> [SELECTED EXTRACT]:
..........

Hi, Fantastic Article!

Is there any way to search for additional data within the same cell and have all the data that is pulled out, separated by a comma?

I have a cell with 1 to 5 user names and ID's. The ID's are in parenthesis and I want to pull the ID's out to be separated by a comma.

My worksheet is setup like the data below in a single column, but with 240 rows.

Smith,Jim A (123456)Doe,John (789123)

Doe,Jane(393027)

Boss,Tim (293029)Deer,Fred(001289)Stern,Greg(148900)

I'm trying to get the data to return like this:

123456,789123

393027

293029,001289,148900

Hello,

I am looking to rearrange a date using Left, Mid and Right; unless someone has a better way to do this. Mt date is for example 20190101 ... I want to reformat the call to look like 01/01/2019. I am trying =RIGHT(A1,2),MID(A1,4,2),LEFT(A1,4)

I don't know how to delete my comment but as I was about to give up I figured it out!

=MID(A1,5,2)&"/"&RIGHT(A1,2)&"/"&LEFT(A1,4)

20190101 changes to 01/01/2019

Hi there, I need help.

Lets say I have a series starting with A until V

Lets say I have a sequence that reads "ABCDEFGHIJK", now I need something that can say TRUE when my series contains more than 7 letters from the group A to K, and false when my series contains less than 7 letters from the group A to K.

For example.

ABCDEFGHIJK = TRUE

ABCDEFGLMNO = FALSE

ABCDELMNOPQ = FALSE

ABCDEFGHRST = TRUE

Any help would be greatly appreciated. :)

HI I AM RAVI ,

I NEED ONLY 5 WORDS IN THIS FORMAT,CAN ANY ONE HELP ME TO SUPPURATE IN FORMALS BASE,

S5235/ACHYUTH

Dear Mr Ravi

Please use this formula to find the 5 charecter in specified cell.

=MID(A1,FIND("S",A1,1),5)

Note : A1 is the example cell reference for your requirement.

how to extract only the number say suppose there are 100 of rows.. in one row it will be abcd - 2571818 & in second row abcd (173897).

please help

Hi,

So I've downloaded your add in for excel, text toolkit, did what i had to do and was done in half an hour.

Thank you! One qestion, is this add in in excel 365 online free?

Hi, Kata,

Thank you for your feedback!

..........

> [TASK REQUIREMENTS]: Can you reproduce the Excel comments word for word, beginning at "I'm trying to" and stopping after "figured it out!"?

> [Saved data entries]:

..........

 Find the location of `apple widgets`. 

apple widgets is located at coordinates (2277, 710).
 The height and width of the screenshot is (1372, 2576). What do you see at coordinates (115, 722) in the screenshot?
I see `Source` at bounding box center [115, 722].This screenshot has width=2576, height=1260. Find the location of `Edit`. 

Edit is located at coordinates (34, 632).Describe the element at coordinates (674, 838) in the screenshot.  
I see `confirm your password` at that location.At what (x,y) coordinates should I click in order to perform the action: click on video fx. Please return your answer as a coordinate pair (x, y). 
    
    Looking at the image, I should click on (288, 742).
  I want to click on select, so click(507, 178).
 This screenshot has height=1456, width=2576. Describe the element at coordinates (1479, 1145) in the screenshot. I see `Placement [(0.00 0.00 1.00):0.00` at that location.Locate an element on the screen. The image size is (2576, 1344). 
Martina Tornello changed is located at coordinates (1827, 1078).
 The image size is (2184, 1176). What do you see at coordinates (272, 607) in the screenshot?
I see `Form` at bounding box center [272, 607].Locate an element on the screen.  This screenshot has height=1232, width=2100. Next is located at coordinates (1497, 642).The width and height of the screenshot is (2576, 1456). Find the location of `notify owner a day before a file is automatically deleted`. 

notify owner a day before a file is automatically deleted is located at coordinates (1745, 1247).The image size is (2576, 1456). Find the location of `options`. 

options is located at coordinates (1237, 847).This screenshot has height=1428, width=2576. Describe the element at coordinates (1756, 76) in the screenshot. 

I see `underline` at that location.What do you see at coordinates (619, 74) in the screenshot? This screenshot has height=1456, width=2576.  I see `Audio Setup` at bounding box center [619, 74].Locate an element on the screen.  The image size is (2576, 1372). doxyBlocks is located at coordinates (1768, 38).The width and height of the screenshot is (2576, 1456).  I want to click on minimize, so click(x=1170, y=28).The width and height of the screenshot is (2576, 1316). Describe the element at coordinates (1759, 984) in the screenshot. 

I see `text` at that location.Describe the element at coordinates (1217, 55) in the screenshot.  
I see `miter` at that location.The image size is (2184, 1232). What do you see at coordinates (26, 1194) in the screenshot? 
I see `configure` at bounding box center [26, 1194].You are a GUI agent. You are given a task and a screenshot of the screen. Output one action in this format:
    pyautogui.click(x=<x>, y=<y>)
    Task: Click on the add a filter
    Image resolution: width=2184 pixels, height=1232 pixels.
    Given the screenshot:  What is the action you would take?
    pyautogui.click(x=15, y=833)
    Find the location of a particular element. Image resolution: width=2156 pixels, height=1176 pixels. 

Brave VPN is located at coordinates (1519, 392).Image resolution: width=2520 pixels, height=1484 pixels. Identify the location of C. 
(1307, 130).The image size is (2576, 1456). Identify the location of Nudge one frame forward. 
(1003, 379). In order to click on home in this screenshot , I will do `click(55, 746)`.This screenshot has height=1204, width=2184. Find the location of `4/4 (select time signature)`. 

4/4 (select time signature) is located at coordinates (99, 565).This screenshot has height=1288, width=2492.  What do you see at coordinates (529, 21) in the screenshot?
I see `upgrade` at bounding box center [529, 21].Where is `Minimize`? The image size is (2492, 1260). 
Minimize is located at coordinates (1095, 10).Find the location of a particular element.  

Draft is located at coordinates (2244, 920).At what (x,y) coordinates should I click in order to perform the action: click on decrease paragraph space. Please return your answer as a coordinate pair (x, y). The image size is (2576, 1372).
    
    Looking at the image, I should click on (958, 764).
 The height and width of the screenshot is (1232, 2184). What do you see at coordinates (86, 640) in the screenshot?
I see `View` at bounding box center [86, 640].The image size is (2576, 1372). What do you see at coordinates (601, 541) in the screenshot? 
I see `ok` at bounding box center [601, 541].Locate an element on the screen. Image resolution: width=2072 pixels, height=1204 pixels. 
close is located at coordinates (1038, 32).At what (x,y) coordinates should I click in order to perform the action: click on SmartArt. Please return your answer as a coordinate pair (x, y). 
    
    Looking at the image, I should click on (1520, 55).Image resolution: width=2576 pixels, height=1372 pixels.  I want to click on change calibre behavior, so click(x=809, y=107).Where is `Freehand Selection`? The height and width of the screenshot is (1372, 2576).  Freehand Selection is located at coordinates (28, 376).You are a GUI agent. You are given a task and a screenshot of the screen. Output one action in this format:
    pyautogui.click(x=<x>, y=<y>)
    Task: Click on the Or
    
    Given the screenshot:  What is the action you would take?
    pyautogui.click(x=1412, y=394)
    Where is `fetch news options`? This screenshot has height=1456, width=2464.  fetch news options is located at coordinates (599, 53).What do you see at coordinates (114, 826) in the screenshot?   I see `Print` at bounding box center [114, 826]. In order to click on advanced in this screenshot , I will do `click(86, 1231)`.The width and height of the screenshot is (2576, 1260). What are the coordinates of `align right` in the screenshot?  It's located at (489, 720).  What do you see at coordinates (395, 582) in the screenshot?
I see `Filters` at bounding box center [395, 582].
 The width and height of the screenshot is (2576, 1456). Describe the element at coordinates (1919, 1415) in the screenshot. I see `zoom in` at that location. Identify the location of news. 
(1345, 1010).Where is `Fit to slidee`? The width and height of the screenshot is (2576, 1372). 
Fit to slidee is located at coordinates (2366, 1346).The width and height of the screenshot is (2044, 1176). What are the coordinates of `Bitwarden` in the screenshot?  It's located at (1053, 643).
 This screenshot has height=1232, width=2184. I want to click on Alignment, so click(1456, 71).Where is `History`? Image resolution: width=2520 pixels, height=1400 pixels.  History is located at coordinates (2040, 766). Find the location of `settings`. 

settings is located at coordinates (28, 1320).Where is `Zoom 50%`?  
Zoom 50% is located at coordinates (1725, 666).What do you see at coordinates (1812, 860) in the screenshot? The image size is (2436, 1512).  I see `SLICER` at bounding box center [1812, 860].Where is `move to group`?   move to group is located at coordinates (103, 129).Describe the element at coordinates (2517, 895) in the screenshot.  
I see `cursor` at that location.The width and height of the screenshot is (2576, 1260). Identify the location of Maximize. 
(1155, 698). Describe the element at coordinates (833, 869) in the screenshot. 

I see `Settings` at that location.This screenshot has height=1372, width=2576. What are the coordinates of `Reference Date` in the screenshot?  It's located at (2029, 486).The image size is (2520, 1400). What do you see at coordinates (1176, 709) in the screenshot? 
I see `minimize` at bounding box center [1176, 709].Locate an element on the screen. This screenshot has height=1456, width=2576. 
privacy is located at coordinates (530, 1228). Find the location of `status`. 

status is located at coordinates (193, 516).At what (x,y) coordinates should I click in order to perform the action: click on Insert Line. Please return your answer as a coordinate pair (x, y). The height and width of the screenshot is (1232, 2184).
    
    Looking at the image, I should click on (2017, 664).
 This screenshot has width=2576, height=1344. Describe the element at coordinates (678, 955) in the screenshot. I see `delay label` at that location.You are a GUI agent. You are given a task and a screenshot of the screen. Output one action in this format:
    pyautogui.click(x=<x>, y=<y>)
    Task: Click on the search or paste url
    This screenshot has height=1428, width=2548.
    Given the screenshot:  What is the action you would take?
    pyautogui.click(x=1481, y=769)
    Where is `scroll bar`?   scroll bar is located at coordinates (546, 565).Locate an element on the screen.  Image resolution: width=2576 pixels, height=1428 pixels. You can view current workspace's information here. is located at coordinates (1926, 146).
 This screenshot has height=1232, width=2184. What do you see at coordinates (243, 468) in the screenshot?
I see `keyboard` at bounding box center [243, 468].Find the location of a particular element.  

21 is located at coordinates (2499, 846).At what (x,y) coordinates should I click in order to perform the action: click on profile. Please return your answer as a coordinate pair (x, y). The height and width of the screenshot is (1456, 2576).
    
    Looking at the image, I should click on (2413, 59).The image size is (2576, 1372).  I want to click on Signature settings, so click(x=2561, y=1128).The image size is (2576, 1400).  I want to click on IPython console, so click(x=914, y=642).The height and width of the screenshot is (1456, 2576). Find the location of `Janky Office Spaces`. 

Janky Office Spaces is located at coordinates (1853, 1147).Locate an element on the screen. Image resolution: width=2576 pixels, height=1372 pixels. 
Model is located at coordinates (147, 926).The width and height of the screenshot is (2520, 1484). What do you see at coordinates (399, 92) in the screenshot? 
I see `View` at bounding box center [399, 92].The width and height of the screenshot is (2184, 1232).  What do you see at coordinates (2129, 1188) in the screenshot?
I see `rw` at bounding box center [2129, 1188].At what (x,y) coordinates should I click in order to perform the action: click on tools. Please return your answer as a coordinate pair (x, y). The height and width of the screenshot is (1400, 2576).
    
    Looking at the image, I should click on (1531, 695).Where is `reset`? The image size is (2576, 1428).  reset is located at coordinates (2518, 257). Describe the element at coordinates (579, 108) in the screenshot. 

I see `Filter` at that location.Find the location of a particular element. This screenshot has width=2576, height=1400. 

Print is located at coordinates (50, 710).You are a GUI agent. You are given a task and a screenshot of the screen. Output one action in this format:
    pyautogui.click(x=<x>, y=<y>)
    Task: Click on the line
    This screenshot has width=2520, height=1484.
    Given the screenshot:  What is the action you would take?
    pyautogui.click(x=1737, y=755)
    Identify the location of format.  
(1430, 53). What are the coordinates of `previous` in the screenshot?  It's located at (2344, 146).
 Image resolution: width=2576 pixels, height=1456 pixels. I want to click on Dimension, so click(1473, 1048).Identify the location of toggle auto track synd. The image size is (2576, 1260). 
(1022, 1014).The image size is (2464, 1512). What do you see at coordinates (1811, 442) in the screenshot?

..........

> [FINAL ANSWER]:
I'm trying to get the data to return like this:

123456,789123

393027

293029,001289,148900

Hello,

I am looking to rearrange a date using Left, Mid and Right; unless someone has a better way to do this. Mt date is for example 20190101 ... I want to reformat the call to look like 01/01/2019. I am trying =RIGHT(A1,2),MID(A1,4,2),LEFT(A1,4)

I don't know how to delete my comment but as I was about to give up I figured it out!